Back in 2019, Huawei had faced a ban from the US Government, with the Chinese tech giant being placed in the “Entity List.” This effectively blacklisted the company, banning them from working, trading or buying and selling goods and services from or to another company based in the US. Meaning, Huawei could no longer support Google Mobile Services (GMS) on their new releases and had to ship smartphones with vanilla Android.
Following this, Huawei had to develop its own alternative, which is the now available Huawei Mobile services with its own AppGallery and more. The ban from the US Government had severely hampered the company’s plans, but it had also boosted Huawei’s future plans for its smartphones that featured more proprietary software and hardware.

THE TASKS
- A) Convert the listing, from the line with "Screen dimensions: 1529x784" up to and including the line with "[x=317, y=223]", into a Markdown table with the columns No. and Line, one row per line and blank lines omitted.
- B) Carry on the passage about Huawei and the US Government ban, starting after its final sentence.
The passage about Huawei and the listing that follows it have no connection to each other.

SUPPLIED DATA
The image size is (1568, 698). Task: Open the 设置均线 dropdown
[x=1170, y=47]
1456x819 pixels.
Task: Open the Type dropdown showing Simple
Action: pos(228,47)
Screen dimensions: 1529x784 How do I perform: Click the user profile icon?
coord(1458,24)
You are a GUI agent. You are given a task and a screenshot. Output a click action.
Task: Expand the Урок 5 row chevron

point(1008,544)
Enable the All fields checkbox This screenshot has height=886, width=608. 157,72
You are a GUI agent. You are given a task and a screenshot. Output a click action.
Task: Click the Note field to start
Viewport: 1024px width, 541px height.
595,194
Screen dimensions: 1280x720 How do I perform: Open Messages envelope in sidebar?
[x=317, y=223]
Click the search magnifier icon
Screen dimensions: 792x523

ANSWERS TO EACH TASK
- A)
| No. | Line |
|---|---|
| 1 | Screen dimensions: 1529x784 How do I perform: Click the user profile icon? |
| 2 | coord(1458,24) |
| 3 | You are a GUI agent. You are given a task and a screenshot. Output a click action. |
| 4 | Task: Expand the Урок 5 row chevron |
| 5 | point(1008,544) |
| 6 | Enable the All fields checkbox This screenshot has height=886, width=608. 157,72 |
| 7 | You are a GUI agent. You are given a task and a screenshot. Output a click action. |
| 8 | Task: Click the Note field to start |
| 9 | Viewport: 1024px width, 541px height. |
| 10 | 595,194 |
| 11 | Screen dimensions: 1280x720 How do I perform: Open Messages envelope in sidebar? |
| 12 | [x=317, y=223] |

- B)
Now, in a recent interview with Wired, Richard Yu, the CEO of Huawei’s Consumer Business Group, mentioned that he wants to bring Google and its services back to their smartphones. The senior executive stated that the company had raked in large sums of profits for Google and had been “very good partners.” Furthermore, he hopes that “we can get a license from the US government. We are open. In the interests of the value of those US companies, they should… I hope they can give us the license.”
In other words, Google services like Play Store would be preferable as it still offers more choice in comparison to the newly launched HMS (Huawei Mobile Services). According to Richard, they wish to stay on the Android platform with Google’s integral services. For this, the company would require the US Government’s license, which is given to company’s that wish to cooperate with Huawei since the ban.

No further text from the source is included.